I don't know if Exegetical Panic explains why homosexuality gets so much *more* panic than most of the many other things that contradict a simplistic reading of the Bible. But I do think that the risk for a fundamentalist of Exegetical Panic is going up all the time, so it becomes a constant source of stress.

A lot of this is due IMO to the greatest philosophical achievement of 20th-century science: realizing that the quest for capital-T Truth means you have to give up capital-C Certainty. It took a while, but I'd say most scientists are now content with the idea that there are things that are in principle uncertain, that one way to learn is to get proved wrong, and that your ideas about the world are going to change. That's why scientists can face situations like oops, we seem to have misplaced 80% of the universe -- AGAIN without getting terribly bent out of shape about it -- not that it wouldn't be nice to have some answers we all agree about, but it's not a horrible ontological trauma.

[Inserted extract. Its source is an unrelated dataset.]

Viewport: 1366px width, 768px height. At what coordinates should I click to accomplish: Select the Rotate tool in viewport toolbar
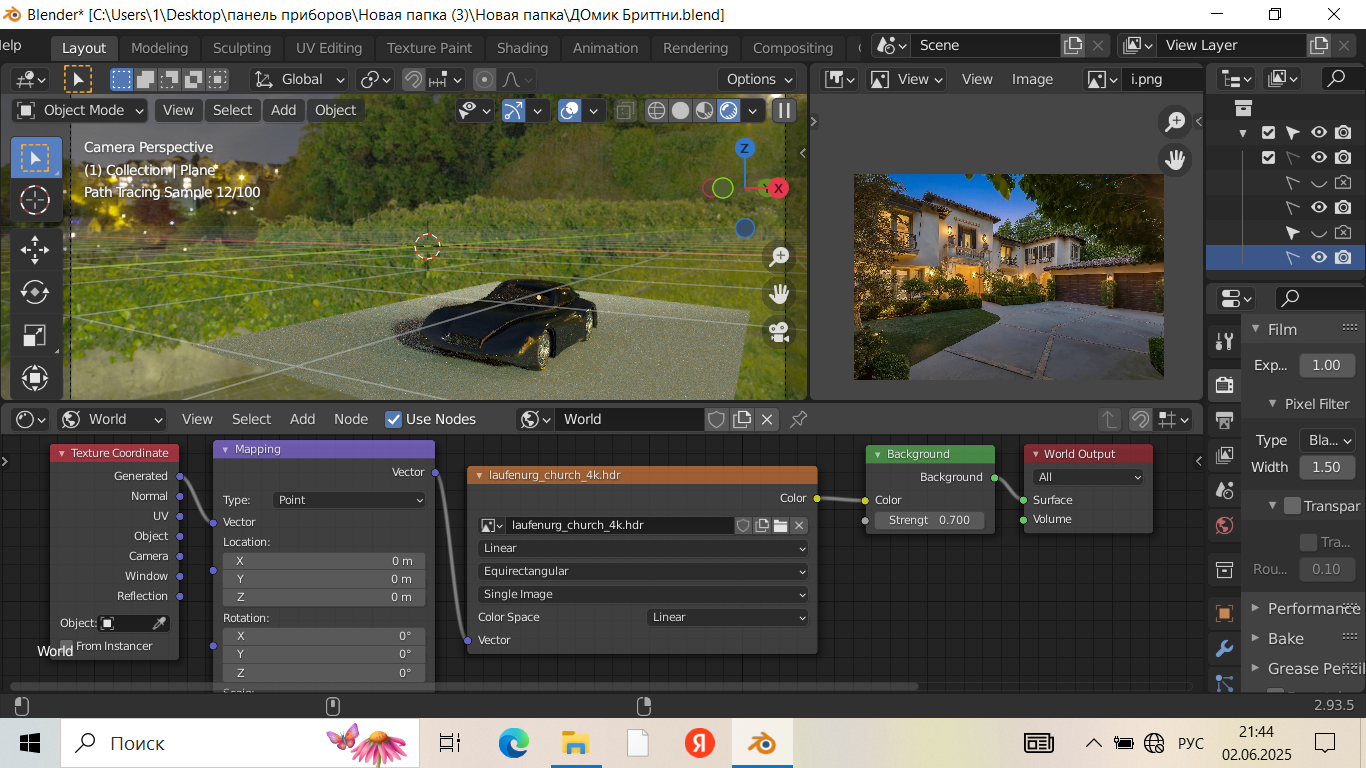35,292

But I think I think living in a world like this *is* an trauma for a lot of people. Perhaps 20 years ago I remember reading an article in Biblical Archaeology Review, in which the author was expressing irritation at historical-critical analysis of the Bible, because "what kind of real knowledge changes every generation?" Well, that would be scientific knowledge, actually, where even if new knowledge doesn't sweep the old away, it changes it so it becomes gradually unrecognizable.

For a lot of people the result will be Future Shock. I think this is what a lot of the "culture wars" are about: people who've been trained not to expect the shock of the new, being hit with it wave by wave.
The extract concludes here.